In an exclusive interview with Corriere Della Sera ahead of the visit, Putin hinted that his intent was not to get back into bed with Europe. The paper asked if he likened his country’s relationship with Europe to an illicit affair.
“First, about the mistress. In this kind of a relationship with a woman, that is, if you assume no obligations, you have no right to claim any obligations from your partner,” he said, referring to Russia’s relationship with Europe. “We have never viewed Europe as a mistress. I am quite serious now. We have always proposed a serious relationship. But now I have the impression that Europe has actually been trying to establish material-based relations with us, and solely for its own gain.”
Putin then flew by private jet to Rome, where he went directly to Vatican City to meet Pope Francis, albeit more than an hour later than scheduled, keeping the aging pope waiting for his evening meal. Ahead of the private meeting, a Kremlin spokesperson told reporters that he would tell the Pope what really happened with Ukraine. “If the pope expresses interest, I have no doubt that the president will be ready to clarify in detail the position of Russia in the Ukrainian crisis.”
Putin and the pope spoke for 50 minutes during the private audience, and although there are no official minutes from the encounter, local press reported that Francis welcomed Putin with the word “wilkommen” which is German for welcome, and made the rest his public comments in German, raising eyebrows that perhaps Francis was making a not-so-subtle Merkel reference. (Or it might be nothing more than Francis using a shared language; Putin speaks fluent German from his days in the KGB in East Germany.)
Putin then presented the pope with a framed embroidery work sewn with gold thread. Francis gave Putin a medallion with the angel of peace on it, reminiscent of the same gift he gave to the Palestinian Authority leader Mahmoud Abbas last month. “This is a medallion made by an artist of the last century,” the pope said, according to pool reporters who were present. “It is the angel of peace that wins all the wars and solidarity between peoples.”
Father Federico Lombardi, the Vatican spokesman, said Francis asked Putin to put forward “a great effort to achieve peace” in Ukraine, implying that the two did indeed discuss the matter. “They agreed on the importance of rebuilding a climate of dialogue and that all parties commit themselves to implement the agreements of Minsk,” Lombardi said after the audience. Putin then raced through Rome with a 13-car motorcade for a quick stop at the Quirnale Hill to visit Italy’s newly elected President, Sergi Mattarella.
Apparently, though, there was no need for Putin to confess to the pontiff. In his exclusive pre-visit interview with Corriere Della Sera newspaper, Putin said he had a clear conscience. “I will be quite frank with you. I cannot recollect anything of the kind,” he said when asked if he had any regrets. “By the grace of God, I have nothing to regret in my life.”

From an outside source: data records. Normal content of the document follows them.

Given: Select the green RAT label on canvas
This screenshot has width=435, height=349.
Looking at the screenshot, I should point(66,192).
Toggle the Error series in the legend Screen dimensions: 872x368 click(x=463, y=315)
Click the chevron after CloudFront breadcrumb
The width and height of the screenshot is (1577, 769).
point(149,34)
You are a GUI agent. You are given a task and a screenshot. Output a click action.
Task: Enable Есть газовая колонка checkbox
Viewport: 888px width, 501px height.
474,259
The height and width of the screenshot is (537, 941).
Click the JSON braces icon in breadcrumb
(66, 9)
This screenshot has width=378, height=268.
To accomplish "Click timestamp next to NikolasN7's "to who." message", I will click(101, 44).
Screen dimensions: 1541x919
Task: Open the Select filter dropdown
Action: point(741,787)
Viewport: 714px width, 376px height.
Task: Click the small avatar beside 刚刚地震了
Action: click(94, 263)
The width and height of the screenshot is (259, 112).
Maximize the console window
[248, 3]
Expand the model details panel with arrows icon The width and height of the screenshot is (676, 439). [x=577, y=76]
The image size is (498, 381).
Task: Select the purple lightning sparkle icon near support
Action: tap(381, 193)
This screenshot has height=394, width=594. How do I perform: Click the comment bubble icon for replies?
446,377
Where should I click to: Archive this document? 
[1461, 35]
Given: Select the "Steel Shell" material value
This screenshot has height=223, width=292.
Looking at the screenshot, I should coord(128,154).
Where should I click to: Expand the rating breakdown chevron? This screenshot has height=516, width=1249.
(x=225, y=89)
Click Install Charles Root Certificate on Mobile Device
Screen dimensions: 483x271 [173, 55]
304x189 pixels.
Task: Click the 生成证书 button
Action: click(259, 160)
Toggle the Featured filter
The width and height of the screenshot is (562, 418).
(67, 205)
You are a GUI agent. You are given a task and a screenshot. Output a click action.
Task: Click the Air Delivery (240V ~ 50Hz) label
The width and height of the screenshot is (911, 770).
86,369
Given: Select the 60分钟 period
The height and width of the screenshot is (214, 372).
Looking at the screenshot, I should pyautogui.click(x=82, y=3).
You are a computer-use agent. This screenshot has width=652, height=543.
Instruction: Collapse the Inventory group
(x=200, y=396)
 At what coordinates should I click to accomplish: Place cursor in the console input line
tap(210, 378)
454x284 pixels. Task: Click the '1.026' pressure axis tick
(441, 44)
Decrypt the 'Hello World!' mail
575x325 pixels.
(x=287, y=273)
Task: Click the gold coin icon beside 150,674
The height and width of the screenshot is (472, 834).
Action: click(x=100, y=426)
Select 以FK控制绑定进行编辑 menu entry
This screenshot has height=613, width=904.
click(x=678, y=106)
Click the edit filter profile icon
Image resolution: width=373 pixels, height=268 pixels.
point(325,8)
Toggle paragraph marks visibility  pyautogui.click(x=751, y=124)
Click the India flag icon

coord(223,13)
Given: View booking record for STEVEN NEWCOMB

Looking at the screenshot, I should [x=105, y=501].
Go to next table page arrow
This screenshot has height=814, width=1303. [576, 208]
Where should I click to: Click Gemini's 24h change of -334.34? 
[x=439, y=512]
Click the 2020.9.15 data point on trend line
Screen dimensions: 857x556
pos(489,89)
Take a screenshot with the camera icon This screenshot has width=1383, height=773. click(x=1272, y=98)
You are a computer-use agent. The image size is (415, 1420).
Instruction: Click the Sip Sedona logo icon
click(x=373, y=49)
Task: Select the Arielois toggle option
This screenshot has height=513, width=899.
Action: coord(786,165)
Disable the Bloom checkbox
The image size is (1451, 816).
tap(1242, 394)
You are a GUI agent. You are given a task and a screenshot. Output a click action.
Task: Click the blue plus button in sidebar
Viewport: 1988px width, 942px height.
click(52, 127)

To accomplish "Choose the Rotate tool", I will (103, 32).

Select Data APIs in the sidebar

That, of course, was said before Putin’s final stop of his Italian sojourn—a planned late evening visit with his old pal Silvio Berlusconi. The last time the two tomcats got together was in October 2013 when Putin left Berlusconi in the wee hours of the morning. The two have been friends for years, sharing many an Italian holiday at Berlusconi’s Sardinian villa and, of course, giving each other extravagant gifts, including a white-curtained bed that Berlusconi referred to as “Putin’s bed,” on which he once told a call girl to await him after her shower.